The word innovation – even disruptive innovation, is common jargon in business talk today. But how supportive are we of that spirit in Goa?
As Goans, one of our failures has always been that we are prisoners of dreary dead habits. Innovations and out-of-the-box ideas are not only shot down, but more often than not, are suppressed at source. Every now and then we read about college students making a breakthrough ideation in Goa. Just the other day, four students of Goa Engineering College devised a helmet that would not allow a two wheeler to start if its wearer was under the influence of alcohol. Sayish Sancolcar, Mandar Komarpant, Shaunak Kudchadkar and Rahul Harmalkar need all the kudos for this stupendous feat. I am sure there are ideators – and lots of them in Goa, who are toying with concepts that are unheard of.

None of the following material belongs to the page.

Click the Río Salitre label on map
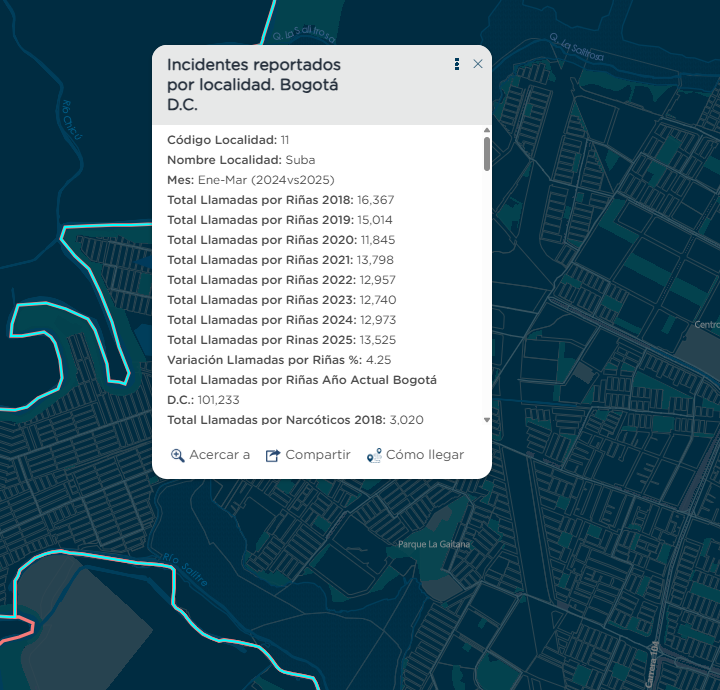This screenshot has width=720, height=690. [180, 569]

I am equally sure that they are spending hundreds of hours failing at what they aimed to achieve, and rising again to go after it. After all, the patron saint of innovation, Thomas Alva Edison reassuringly told the world, “I have not failed. I’ve just found 10,000 ways that won’t work.”
A few years ago, research by Natalie D’Silva, a student of Dhempe College of Arts and Science, Miramar, had led to the discovery of a means of power generation which would also help clean up cities. The research was based on the method of harvesting electricity with the help of microbes, generally bacteria, which feed on biomass for their respiration – better known as Microbial Fuel Cell (MFC) also known as ‘Bacterial Battery’. I may be ill-informed, but I haven’t heard about her, at least in local media, of late.

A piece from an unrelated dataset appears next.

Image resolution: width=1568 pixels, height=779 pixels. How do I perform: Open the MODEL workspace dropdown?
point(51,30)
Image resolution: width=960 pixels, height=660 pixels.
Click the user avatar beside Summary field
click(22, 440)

It is not surprising that, as a people suppressed by colonial dictats and political upheavals, we were always short of showing our stripes in the world of innovation or even for radical thought. But with the world changing, don’t you think that we should create support systems where whatever little innovative thinkers that we have in Goa, get feted, honoured and funded by the state or institutions? It would be a shame to see that most of them will only get featured in the local papers and media and slowly their discoveries will fade into oblivion.
How many innovators – those learning at our technical and engineering institutes, are being made aware of their talents? How many of them know that their ideas have to be protected under various intellectual property laws? How many of them have been given the blanket of security to just go ahead and innovate and stay assured that the state shall look after them? So here you have a talent pool of people, who grab people’s attention only when some reporter happens to spot their discoveries at a science fair. Or if they are lucky to migrate out of the country to more conducive research-oriented countries. And then we cry ‘brain drain’!
The greatest casualty of our petty political and apathetic governance over the last two decades has been the fact that we have alienated our best brains. And a lucky few have managed to show their talents on better and greener pastures – but unfortunately, not in Goa.
There has been no greater equalizer in the recent history of the world other than the internet. It won’t be ludicrous if one says that it is a level playing field across the globe today – and when it come to ideas, geographies do not matter. But at the same time those ideas have to be generated by humans – us fallible homo-sapiens. And as great artists thrive on attention and fussing – propelling them to perform better, I think it is time that we did the same to our innovators, as well.
It’s not a secret that most educational institutions in Goa are mired in administrative and petty politics among academicians. And the loss is entirely of the ideators.
Maybe it is time for industry to step in. And the benefits could be a two-way street. The innovators do not need crumbs thrown at them. They want respect, attention and top dollar coming their way. And why not?